#### Directions for this task
Rewrite the listing lines from the one containing "Image resolution: width=507" through the end of the listing, inclusive, as a JSON list of strings with one string per line. Skip blank lines and leave out the pictures.

#### Supplied entries
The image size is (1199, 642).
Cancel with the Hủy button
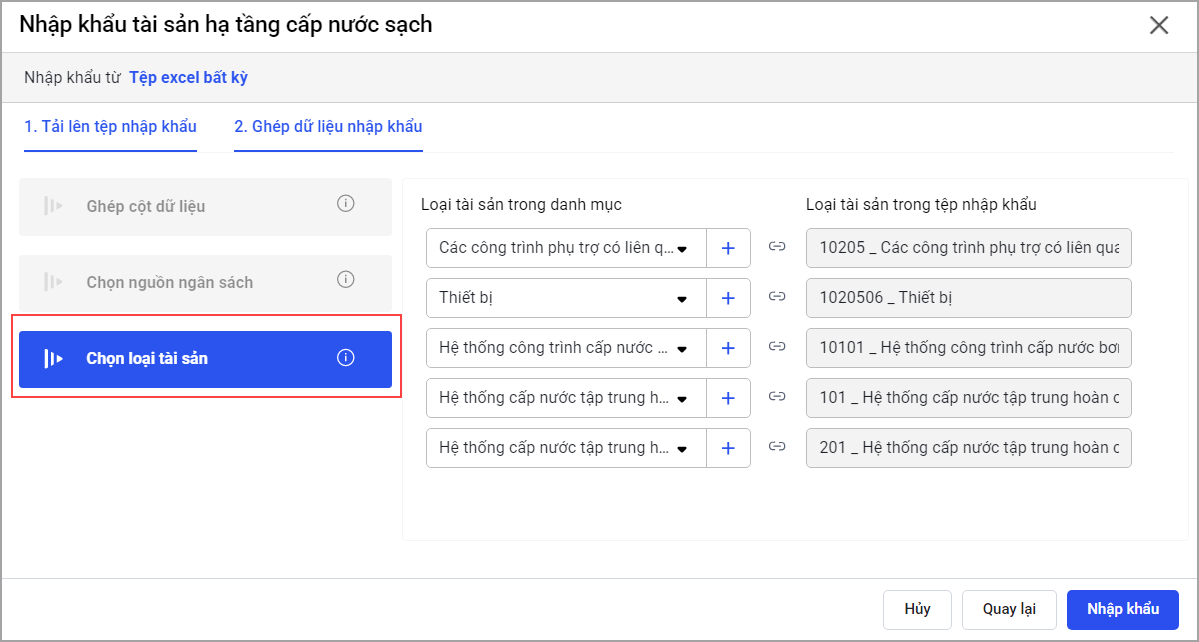pyautogui.click(x=917, y=609)
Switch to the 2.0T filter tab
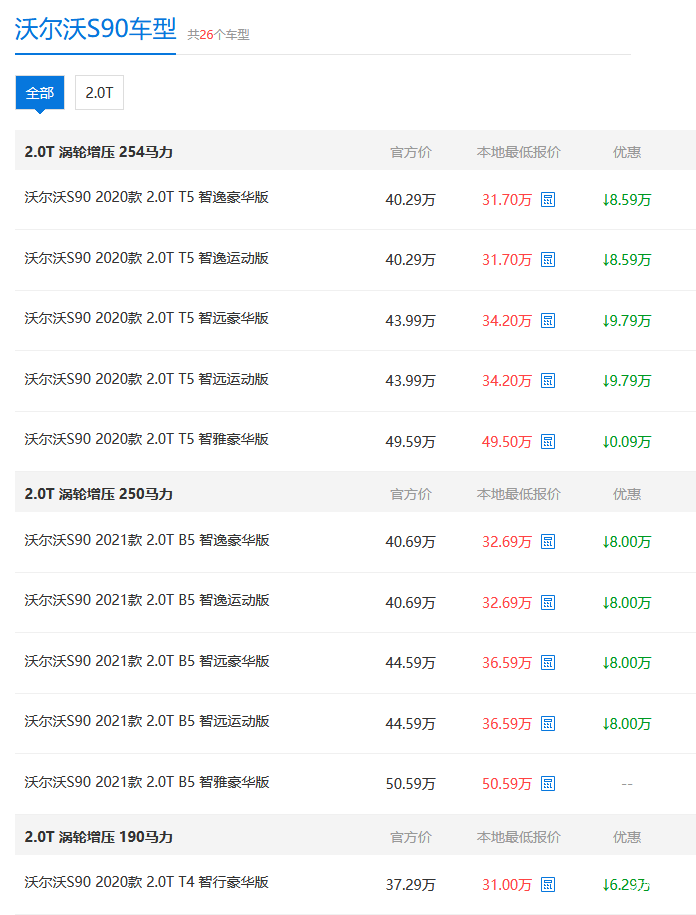 pyautogui.click(x=99, y=93)
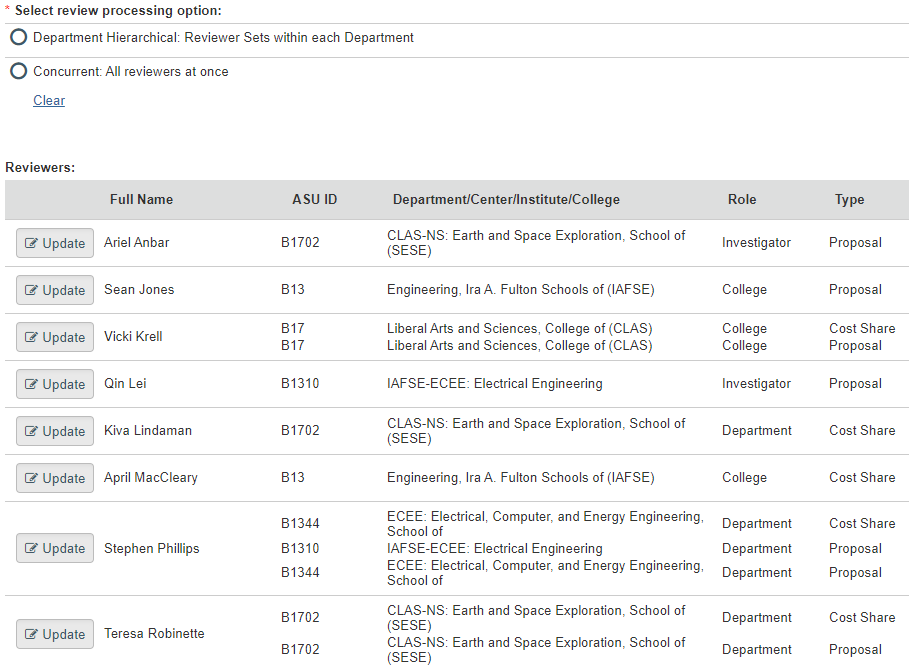Image resolution: width=909 pixels, height=665 pixels.
Task: Click Update button for Stephen Phillips
Action: click(55, 548)

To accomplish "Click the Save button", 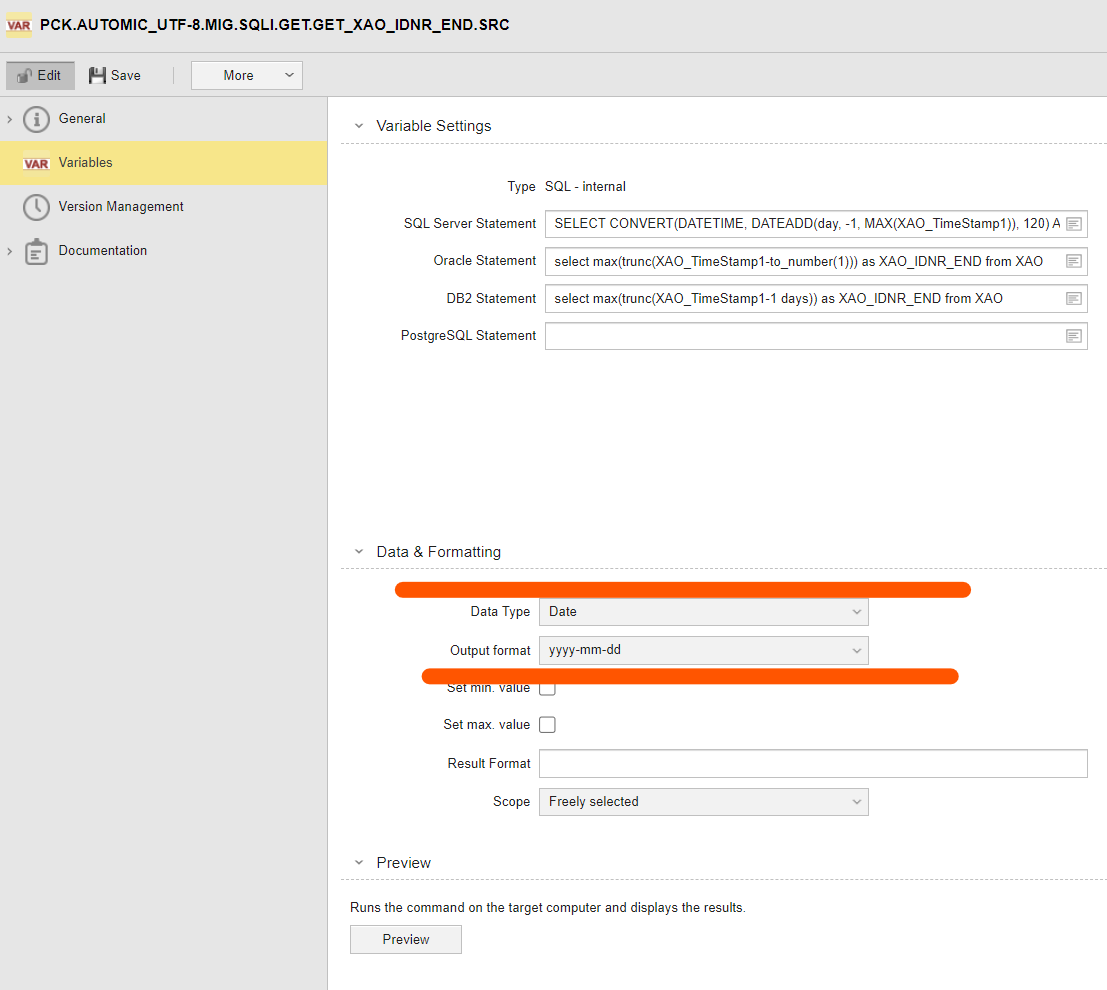I will coord(115,75).
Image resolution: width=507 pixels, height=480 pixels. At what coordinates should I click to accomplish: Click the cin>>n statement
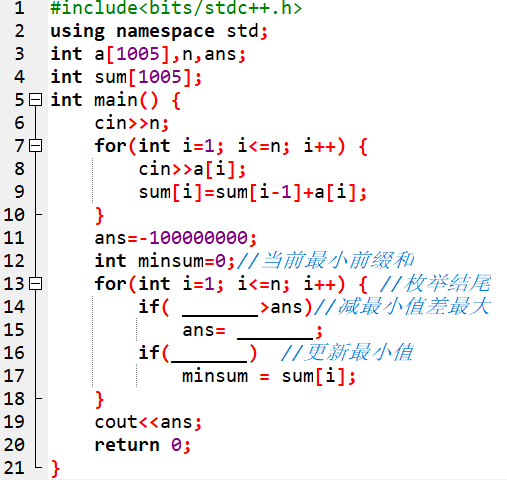point(131,123)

#### Exercise answer
[
  "Image resolution: width=507 pixels, height=480 pixels. At what coordinates should I click to accomplish: Click the cin>>n statement",
  "point(131,123)"
]